# PAGE
Oh brother. Inside I was totally rolling my eyes. Please, not that politically correct bullshit. Can’t generalize that most Asians don’t say “I love you” to their loved ones? That we play the piano or violin because our parents think that’s the key to getting into Harvard or Yale? That we’ll waste gas money to drive three hours to save twenty bucks on a gadget that happens to be on sale in the next city over? Can’t jump to the assumption that if a souped up Honda Civic pulls up on the road it’s not going to be an Asian dude with over-gelled hair in the driver seat? These are all instances of how some particular individuals (lots of them) “happen” to behave?
Stereotypes come about when humans detect patterns, when we perceive an unusual proportion of a certain group to categorically behave a certain way. The silly creatures that we are, we assume this means that all of the members of that group behave that certain way. The more stereotypes you fit, the more rooted into that group you must be. Being stereotyped as “so Asian” means you are the “other” and therefore do not belong. At the heart of things, that’s why we APAs bristle when someone describes us as “so Asian.” Because not only are we stripped of our individuality, but to add insult to injury, we’re being lumped into an outsider/inferior group of “others.” [Case in point, when we’re called “so white,” rather than bristle, we give a loud sigh and feign reluctance in our admission, “Yeah–I guess I am,” then smile secretly to ourselves. Success!]
The “so Asian” comment was uncomfortable to that fellow Asian because she didn’t want to be grouped in with a bunch of other Asians. Being so Asian as opposed to just Asian somehow added a sense of doomsday inescapability to it all. It was borderline “fobby,” and we all know that fobby is the penultimate form of being “so Asian.”
That Asian sister’s reaction got me thinking about the other ways we freak out about our Asianness. Asian women especially seem to shirk at any reference to how we look as being “so Asian.” We hate looking Asian so much that all of our makeup techniques are geared toward concealing our Asian-y features rather than enhancing them. Makeup for the mainstream is usually about enhancing the current features we have and concealing problem spots like pimples, discolorations, dark under eye circles, things like that. Not Asian women. We use makeup to conceal how Asian-y our natural features look.

# PROVIDED MATERIAL
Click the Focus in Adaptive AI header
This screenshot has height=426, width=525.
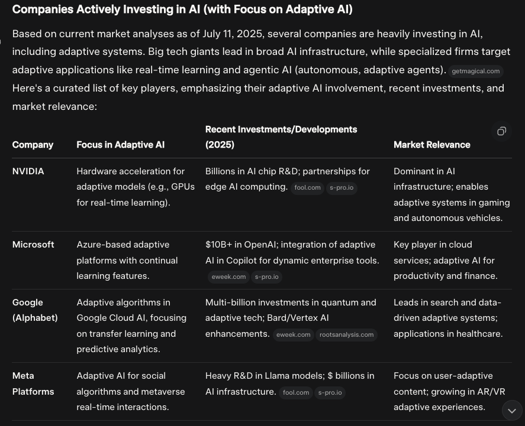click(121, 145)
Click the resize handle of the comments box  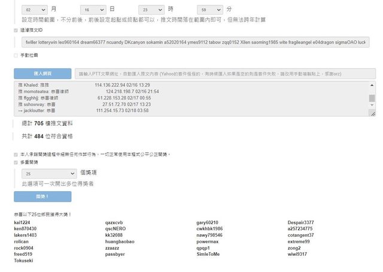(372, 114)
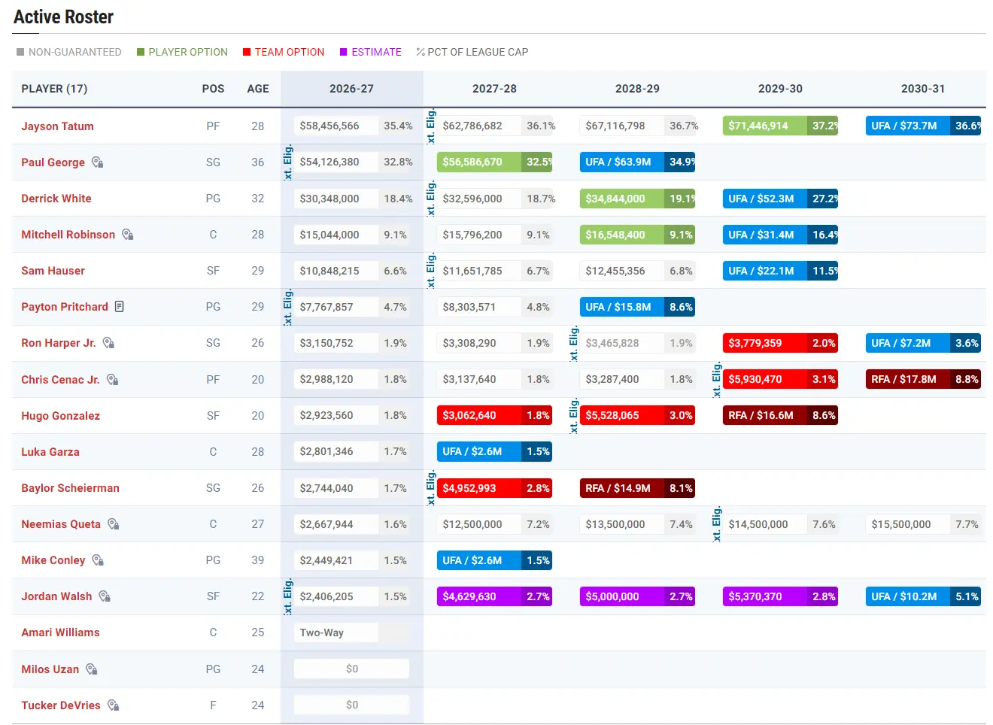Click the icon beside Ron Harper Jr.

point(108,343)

# EXERCISES
1) According to the essay on being called "so Asian," what is the penultimate form of being "so Asian"?
2) Translate this sentence from the essay on being called "so Asian" into Spanish: "Stereotypes come about when humans detect patterns, when we perceive an unusual proportion of a certain group to categorically behave a certain way."
3) Carry on writing the essay on being called "so Asian" from the point where it stops.
The entries are not needed for the tasks here.

# TASK RESULTS
1) Being "fobby."

2) Los estereotipos surgen cuando los seres humanos detectan patrones, cuando percibimos que una proporción inusual de un grupo determinado se comporta categóricamente de cierta manera.

3)
Makeup should be about enhancement, but Asian women wear their makeup and Asian fashion guides teach women to wear their makeup in a way to make them look more white. Our flaws, then, are not merely pimples and dark under eye circles, but we perceive our flaws to be any feature that make us look “too Asian” (monolids, flat noses, round faces, oh and even black hair or dark eyes; nowadays everyone is dying their hair blonde or light brown and popping in blue and green contacts).
I was reading about how some Asians who have a double fold (stupidly prized among Asians) will still use makeup products to change the double fold from tapered to parallel. Have I lost you? Yes, I was lost too.
So typically, Asians with a double fold have tapered folds, which give them an almond shaped eye. Tapered folds merge into the inner corners of the eye. Caucasians, however, have parallel folds, which give them a rounder shaped eye. Parallel folds don’t merge into the inner corners the way tapered folds do. Many Asian women pine for that rounder shaped eye, and so alter their tapered folds to look parallel. Dang. The issue doesn’t just stop at monolids versus epicanthic folds?!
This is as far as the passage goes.